[Exercise aim]
Update the material below by swapping "Log in" for "Sign in" and leaving everything else as it is, then give it back without the pictures.

"""

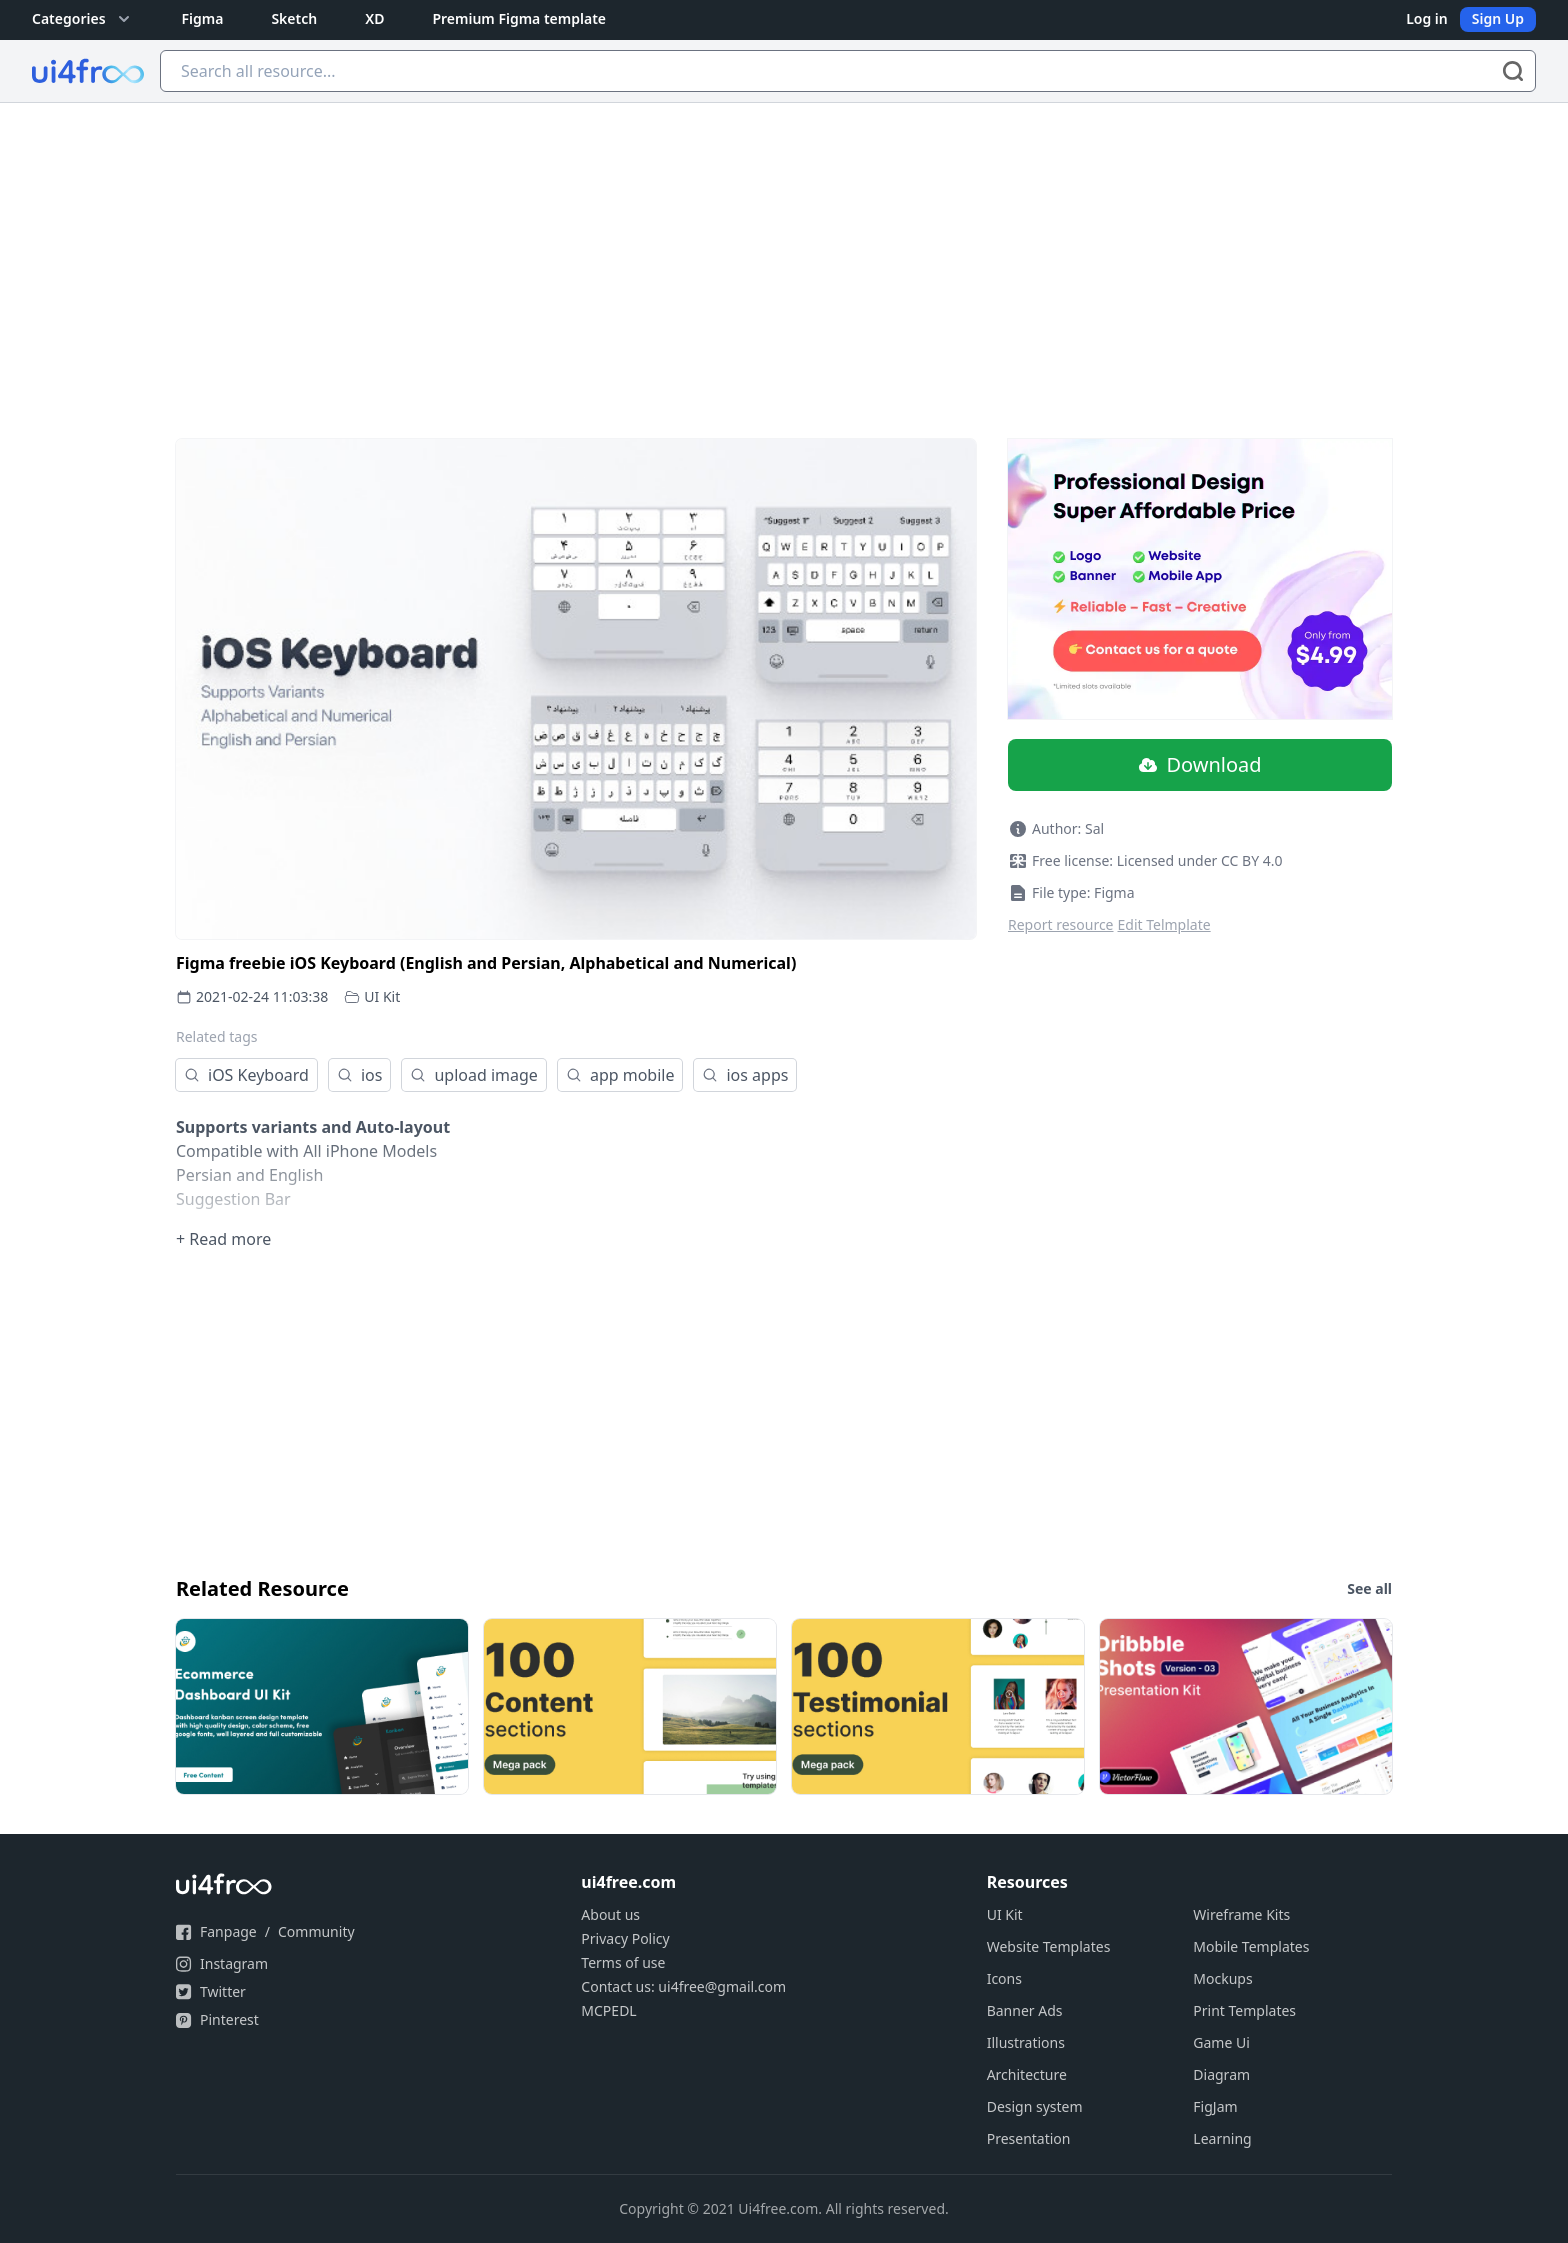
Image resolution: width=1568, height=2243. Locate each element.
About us (610, 1914)
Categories (83, 19)
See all (1369, 1588)
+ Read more (223, 1239)
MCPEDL (608, 2010)
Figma (203, 18)
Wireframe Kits (1241, 1914)
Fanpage (228, 1931)
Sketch (294, 18)
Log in (1427, 18)
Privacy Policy (625, 1938)
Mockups (1222, 1978)
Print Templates (1244, 2010)
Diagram (1221, 2074)
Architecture (1027, 2074)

"""

[Written answer]
Image resolution: width=1568, height=2243. Locate each element.
About us (610, 1914)
Categories (83, 19)
See all (1369, 1588)
+ Read more (223, 1239)
MCPEDL (608, 2010)
Figma (203, 18)
Wireframe Kits (1241, 1914)
Fanpage (228, 1931)
Sketch (294, 18)
Sign in (1427, 18)
Privacy Policy (625, 1938)
Mockups (1222, 1978)
Print Templates (1244, 2010)
Diagram (1221, 2074)
Architecture (1027, 2074)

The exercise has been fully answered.